Njoto was born on 17 January 1927 in the house of his grandfather, Marjono, in Jember.[lower-alpha 1][2] Njoto's parents were Raden Sosro Hartono, a descendant of the Surakarta royal family, and Masalmah.[3] He had two younger sisters, Sri Windarti and Iramani.[3] He and Windarti attended the Hollands Inlandsche School (HIS) in Jember and lived with their maternal grandparents in Kampung Tempean, Jember.[2] Their father wanted them to enroll there because Dutch schools were better organized than native schools.[4] After regular school, Njoto had private lessons in the evening with Meneer Darmo.[4]

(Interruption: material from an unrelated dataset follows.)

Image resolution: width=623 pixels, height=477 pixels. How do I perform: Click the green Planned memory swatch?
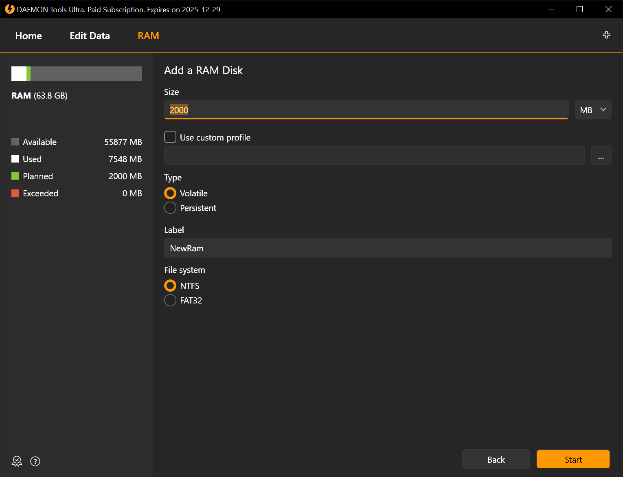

After graduating from school, Njoto enrolled at the Meer Uitgebreid Lager Onderwijs (MULO) school in Jember. Eventually during the Japanese occupation, the school was disbanded. Njoto's father sent him to another MULO in Solo.[5] In the second grade of MULO, according his classmate Sabar Anantaguna, Njoto said that he had to go home to Jember, but, in fact, he was going to Surabaya, where he was involved in the disarmament of the Japanese imperial army.[6] During this time, Njoto met future PKI leaders D.N. Aidit and M.H. Lukman.[7] Njoto was also involved in the Battle of Surabaya against the British.[1]

PKI leader

During the Indonesian National Revolution, as a representative of the PKI Banyuwangi branch, Njoto became a member of the Central Indonesian National Committee (KNIP), a body appointed to assist the president of the newly independent Indonesia. At the time, Njoto was living in Hotel Merdeka, Malioboro, Yogyakarta.[6] In March 1947, after KNIP held a meeting in Malang, Aidit was elected as chairman of the PKI fraction, while Njoto was elected as chairman of Badan Pekerja KNIP.[7] In early 1948, Njoto, Aidit, and Lukman were ordered by the party to translate The Communist Manifesto.[8] In August 1948, the PKI Central Committee comprised Aidit in land affairs, Lukman in agitation and propaganda, and Njoto in relation with other organizations.[8] Around this time, mid-1948, Njoto was also a member of the Politbiro.[9] On 17 August 1950, Njoto along with Aidit, M.S. Ashar, and A.S. Dharta founded Institute for the People's Culture (Lekra), a literary and social movement,[10] while according to Tempo Zulkifli and Hidayat, the four founded Lekra in 1951.[11]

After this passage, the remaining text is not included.